Cut to the first day of Fifth Grade. In advance of our unit on the Middle Ages, our summer project for History was to construct a pyramid-shaped display representing feudal hierarchy. You could use, for instance, candies, putting a few of the best candies at the top to represent royalty, and raisins at the bottom to represent serfs and peasants. I used the characters from SpongeBob in a vain attempt to seem…with it? Like I hadn’t been watching Friends all summer? Which the other parents at my school found kinda inappropriate for a ten year old?
Lea, one of the more popular girls in the class, presented her hierarchy made of crayons. An untouched metallic crayon at the top, stubby worn-down bits of crayon at the bottom, all glued to a piece of poster board. As she talked, the small, nubby pieces kept falling off, one at a time. It was funny. Lea would smile and pick it up, unfazed, and the “plop” sound of crayon hitting carpet got a chuckle out of all of us. By the third or fourth time it happened, I smelled…not blood in the water, but something on the wind. This set-up needed a punchline.
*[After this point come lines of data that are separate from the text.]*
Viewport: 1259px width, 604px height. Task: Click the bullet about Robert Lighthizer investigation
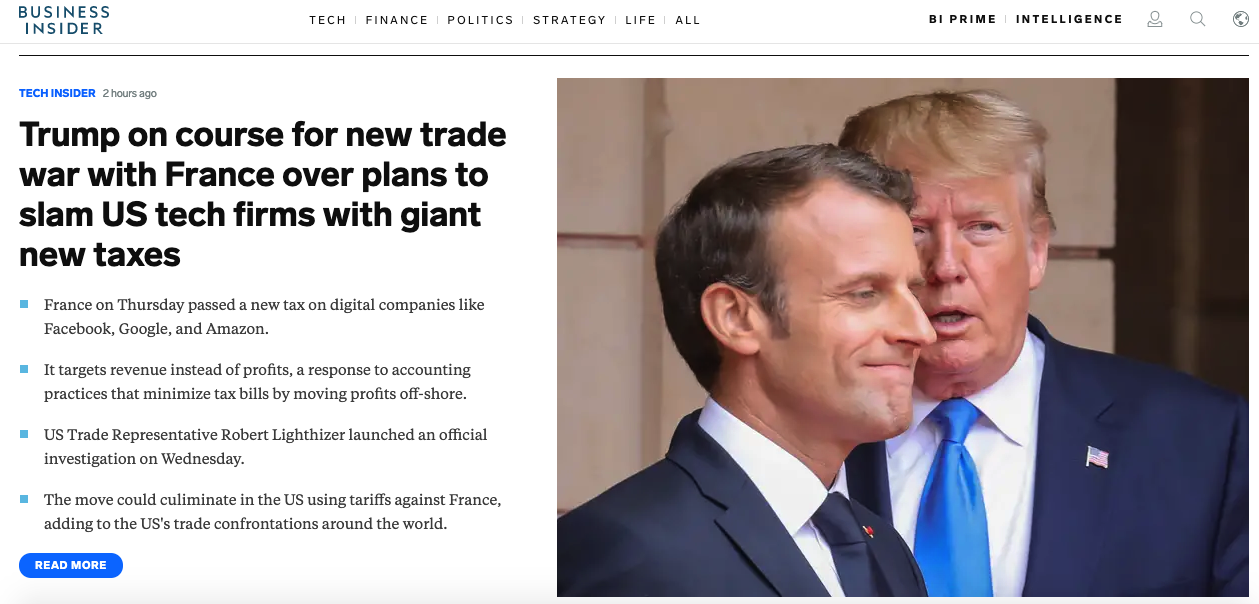266,446
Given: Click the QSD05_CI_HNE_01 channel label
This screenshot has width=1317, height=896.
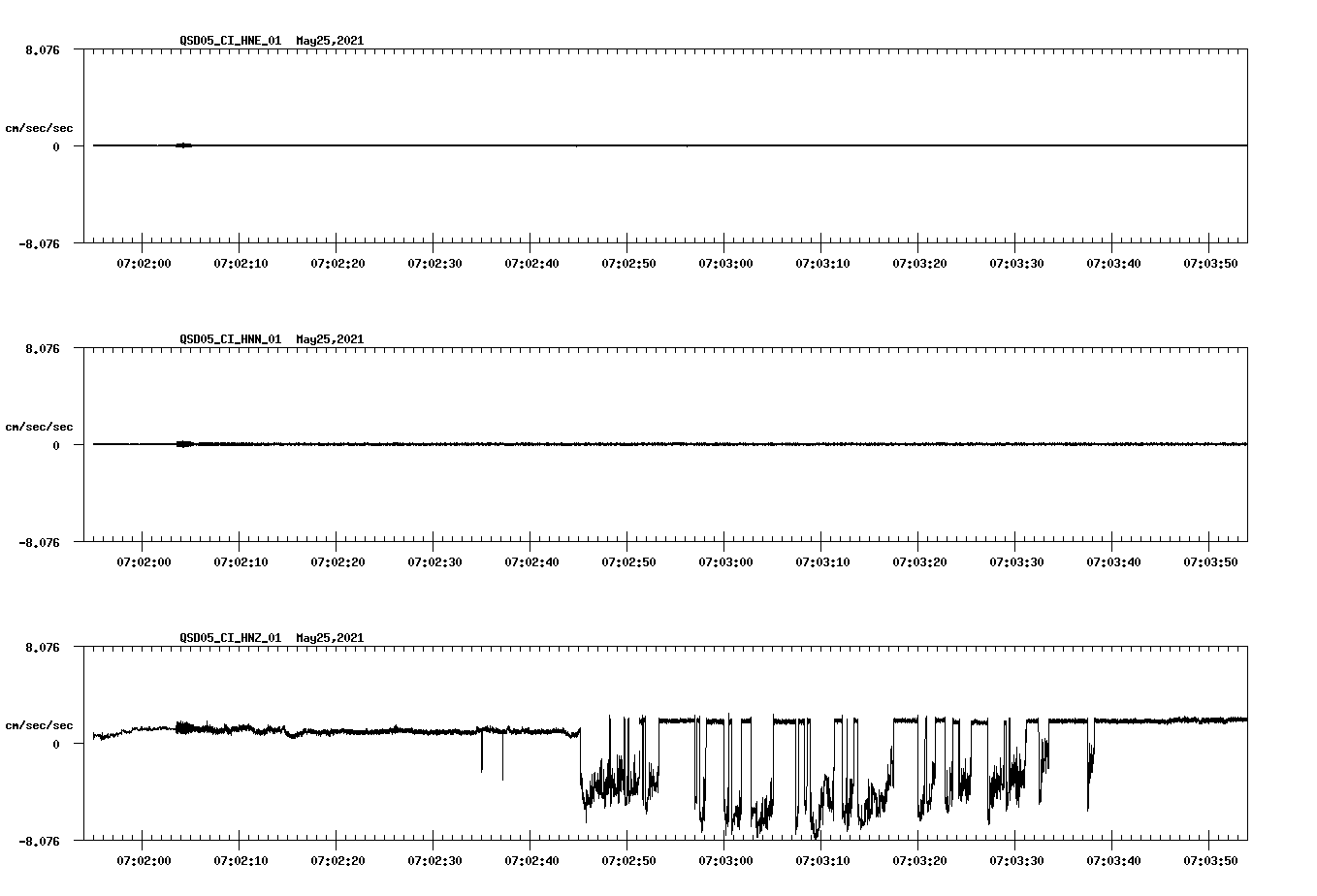Looking at the screenshot, I should coord(227,42).
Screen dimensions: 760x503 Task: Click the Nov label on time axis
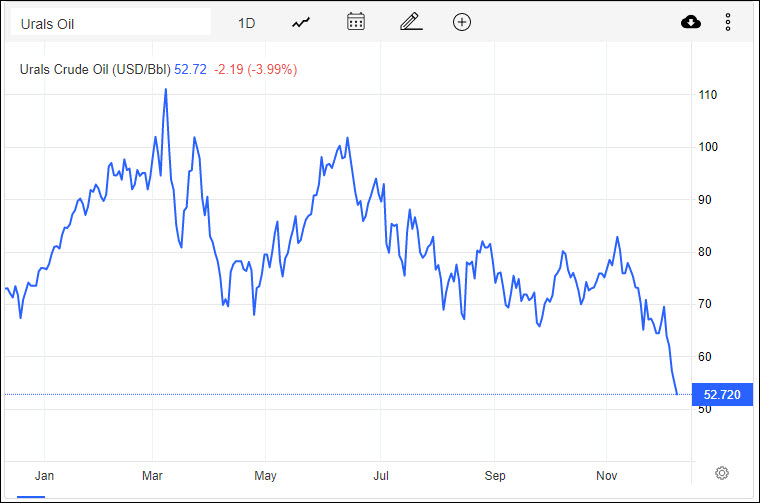coord(605,474)
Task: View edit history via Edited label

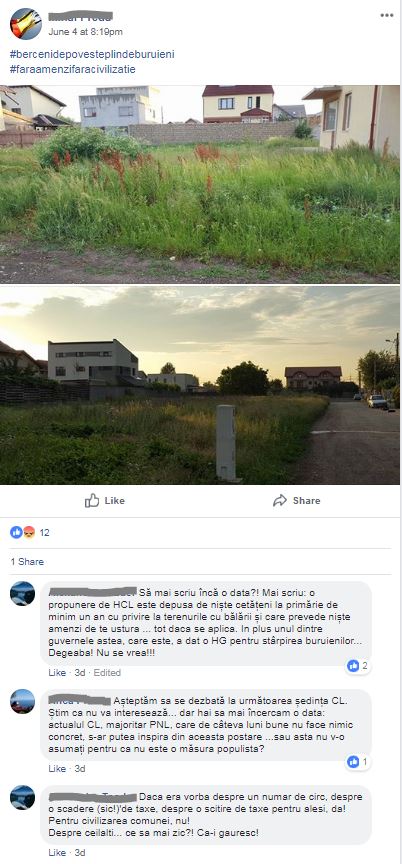Action: pyautogui.click(x=107, y=673)
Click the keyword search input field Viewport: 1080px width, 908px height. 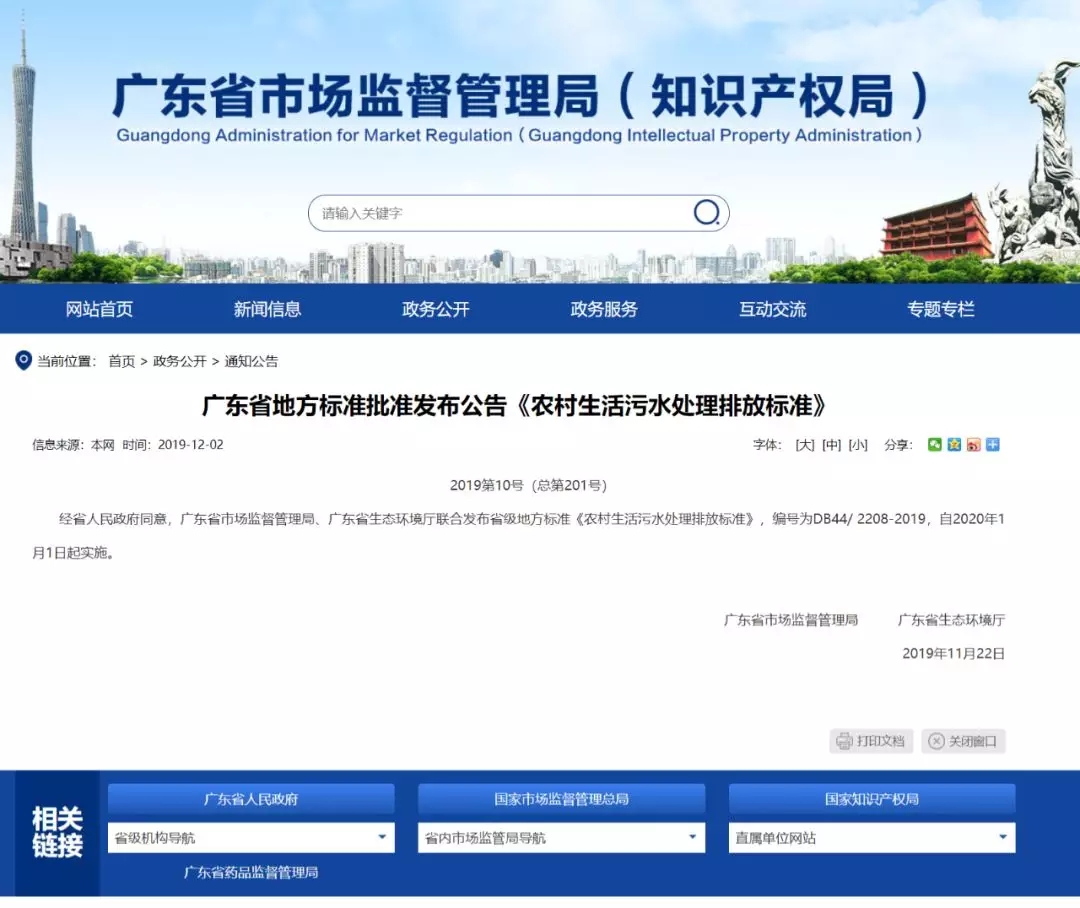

“They’re dying of the Black Plague!” I said. It got a laugh.
Not a big one. It’s not hilarious. Kind of a show-off-y comment, actually, letting everyone know I knew what the Black Plague was even before we started our Medieval unit. But perhaps because of this smart-ass-ness, my teacher let it slide.
My teacher let it slide.
I had called out. Interrupted another student presenting her homework. Spoken without raising my hand. And I got away with it, because it was funny.
By the end of middle school, my rep was solidified. We gave each other goofy superlatives in seventh grade; I got “best witticisms.” Then in eighth grade, “Most Likely To Write For The Onion” (which I’ve since done). I was the funny one.
So, thanks, Matt.
Does this newsletter constitute a parasocial relationship between you and me? ;)
Lizzie
PS- I contributed to this fun round-up of Gossip Girl Moments™ if you’re not ready to let go of the Thanksgiving DrAmA
*Now that I think about it…it might have been sixth grade.